Mais qu'en est- il de toi ? Que pourrais- je bien dire ? Quel homme pourrais- je décrire ? Qui étais- tu donc ? Difficile de répondre à ces questions. Combien de personnalités habitais tu ? Qui aurait aujourd’hui la prétention de dire qu'il te connaît par cœur ? Sûrement pas moi...
En préparant cette cérémonie , j'ai découvert/redécouvert des photos , des souvenirs... Et que voit-on sur ces photos ? Un homme heureux aux côtés de ses enfants, un homme amoureux, avec les femmes qui ont compté pour lui, un homme qui aimait rire et faire rire en imitant, en grimaçant ,ou en se déguisant, un grand joueur de boules de fort … Multiples sont tes facettes. Mais que sont les photos si ce n'est des images figées ? Ces photos pleines de joie et de sourires sont aussi rares que
mes bons souvenirs. Bien sûr ces moments ont existé , ils étaient seulement bien enfouis au fond de ma mémoire. En regardant les images , soudain je me rappelle : je me rappelle l'admiration que j'avais pour toi quand tu nous faisais rire avec tes talents d'imitateur, je me rappelle à quel point je te trouvais beau , je me rappelle comme j'étais fière à chaque fois que tu ramenais une coupe à la maison. Oui, je me rappelle de tout ça. Mais pas naturellement. En fait , je les avais oubliés ces moments ,aussi précieux soient ils.
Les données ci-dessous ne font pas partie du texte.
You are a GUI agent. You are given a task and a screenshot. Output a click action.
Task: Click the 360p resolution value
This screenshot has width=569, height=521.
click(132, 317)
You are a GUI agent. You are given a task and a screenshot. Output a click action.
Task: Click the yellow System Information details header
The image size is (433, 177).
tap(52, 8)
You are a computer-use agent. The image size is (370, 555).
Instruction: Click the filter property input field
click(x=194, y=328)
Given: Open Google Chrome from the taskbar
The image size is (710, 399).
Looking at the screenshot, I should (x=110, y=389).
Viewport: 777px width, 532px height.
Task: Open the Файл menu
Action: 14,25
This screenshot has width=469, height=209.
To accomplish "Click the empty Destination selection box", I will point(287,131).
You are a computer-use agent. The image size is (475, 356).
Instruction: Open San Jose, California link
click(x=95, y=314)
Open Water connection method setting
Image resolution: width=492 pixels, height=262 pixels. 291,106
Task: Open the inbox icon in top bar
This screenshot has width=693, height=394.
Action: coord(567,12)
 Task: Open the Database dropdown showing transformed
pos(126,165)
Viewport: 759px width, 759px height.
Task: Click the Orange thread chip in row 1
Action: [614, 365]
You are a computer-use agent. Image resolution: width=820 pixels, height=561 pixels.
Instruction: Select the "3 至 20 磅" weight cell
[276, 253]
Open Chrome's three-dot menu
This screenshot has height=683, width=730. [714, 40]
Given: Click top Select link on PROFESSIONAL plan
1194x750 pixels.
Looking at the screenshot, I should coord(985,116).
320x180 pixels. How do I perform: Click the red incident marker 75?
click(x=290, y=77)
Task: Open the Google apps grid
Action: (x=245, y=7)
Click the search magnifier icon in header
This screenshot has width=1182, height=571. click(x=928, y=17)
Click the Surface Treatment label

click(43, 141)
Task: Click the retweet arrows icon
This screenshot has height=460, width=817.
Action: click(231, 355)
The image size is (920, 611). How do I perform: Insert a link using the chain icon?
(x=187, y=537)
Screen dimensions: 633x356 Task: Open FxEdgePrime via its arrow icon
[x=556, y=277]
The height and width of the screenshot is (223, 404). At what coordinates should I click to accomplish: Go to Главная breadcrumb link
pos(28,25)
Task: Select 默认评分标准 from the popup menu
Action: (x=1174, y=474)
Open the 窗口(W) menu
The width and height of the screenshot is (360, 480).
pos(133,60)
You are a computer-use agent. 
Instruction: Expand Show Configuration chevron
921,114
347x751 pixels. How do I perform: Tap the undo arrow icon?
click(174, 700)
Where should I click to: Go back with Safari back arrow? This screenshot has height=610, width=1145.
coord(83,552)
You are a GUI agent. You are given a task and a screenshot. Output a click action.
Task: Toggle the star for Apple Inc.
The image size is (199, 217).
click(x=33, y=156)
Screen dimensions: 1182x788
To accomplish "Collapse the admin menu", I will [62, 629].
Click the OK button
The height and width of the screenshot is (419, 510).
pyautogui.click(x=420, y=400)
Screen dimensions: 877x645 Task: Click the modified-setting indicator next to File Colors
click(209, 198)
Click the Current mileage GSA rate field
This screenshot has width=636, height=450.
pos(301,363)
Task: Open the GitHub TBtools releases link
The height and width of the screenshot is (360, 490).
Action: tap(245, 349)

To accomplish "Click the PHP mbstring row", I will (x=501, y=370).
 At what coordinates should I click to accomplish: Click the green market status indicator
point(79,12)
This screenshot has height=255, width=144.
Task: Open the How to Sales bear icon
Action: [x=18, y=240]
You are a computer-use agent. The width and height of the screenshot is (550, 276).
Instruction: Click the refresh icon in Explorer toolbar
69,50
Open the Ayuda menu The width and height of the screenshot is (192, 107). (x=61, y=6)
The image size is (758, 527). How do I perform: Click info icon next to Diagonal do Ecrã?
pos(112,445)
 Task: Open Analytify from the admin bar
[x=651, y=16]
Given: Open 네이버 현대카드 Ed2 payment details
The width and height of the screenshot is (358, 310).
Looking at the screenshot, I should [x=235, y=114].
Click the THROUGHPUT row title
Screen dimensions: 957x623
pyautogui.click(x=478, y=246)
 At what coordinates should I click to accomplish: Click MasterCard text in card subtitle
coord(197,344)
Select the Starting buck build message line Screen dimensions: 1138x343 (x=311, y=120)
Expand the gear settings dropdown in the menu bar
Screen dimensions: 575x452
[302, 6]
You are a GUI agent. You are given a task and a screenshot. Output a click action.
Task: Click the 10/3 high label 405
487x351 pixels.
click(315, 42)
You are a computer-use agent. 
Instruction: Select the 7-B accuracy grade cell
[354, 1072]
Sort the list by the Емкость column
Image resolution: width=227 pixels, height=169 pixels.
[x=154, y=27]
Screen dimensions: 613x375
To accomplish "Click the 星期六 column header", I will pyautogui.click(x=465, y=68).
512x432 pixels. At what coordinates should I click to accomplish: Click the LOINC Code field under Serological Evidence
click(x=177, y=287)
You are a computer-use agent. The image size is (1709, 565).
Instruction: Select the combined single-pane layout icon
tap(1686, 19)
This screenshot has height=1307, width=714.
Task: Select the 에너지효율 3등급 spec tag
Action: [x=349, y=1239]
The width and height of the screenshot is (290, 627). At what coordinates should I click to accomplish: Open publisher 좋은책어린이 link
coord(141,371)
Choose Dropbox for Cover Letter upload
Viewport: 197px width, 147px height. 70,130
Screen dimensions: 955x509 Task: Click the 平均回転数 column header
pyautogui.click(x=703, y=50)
Et à ton avis , papa , pourquoi les ai-je oubliés ? Je les ai oubliés car ils ont été trop rares , trop courts , trop succincts pour avoir résisté au temps. Ils ont été balayés par les autres souvenirs de toi ,ceux qui sont là , bien intactes dans ma mémoire. Pour ces souvenirs là pas besoin de photos … Ces souvenirs là , ce sont des sensations , des douleurs et du chagrin , trop de chagrin. Ces souvenirs là ce sont des cris , de la violence, des mots qu'un papa ne devrait jamais dire à sa petite fille mais qui
restent gravés à jamais. Comme une trace indélébile. Je t'ai détesté pour tout ce que tu représentais.
J'ai espéré , prié pour que tu disparaisses de nos vies. Un homme méchant, un mari brutal et un père qu'on ne peut qualifier de tel. C'est aussi ça l'homme que tu étais , un homme rempli de colère et de brutalité. Il n'est plus temps de faire ton procès. Je vivrai avec ce regret toute ma vie , celui de ne
jamais avoir eu le courage de te dire toutes ces choses de ton vivant. J'en ai eu l'occasion pourtant mais c'est finalement comme si , malgré les années, j'étais restée cette petite fille morte de peur à l'idée que tu rentres à la maison.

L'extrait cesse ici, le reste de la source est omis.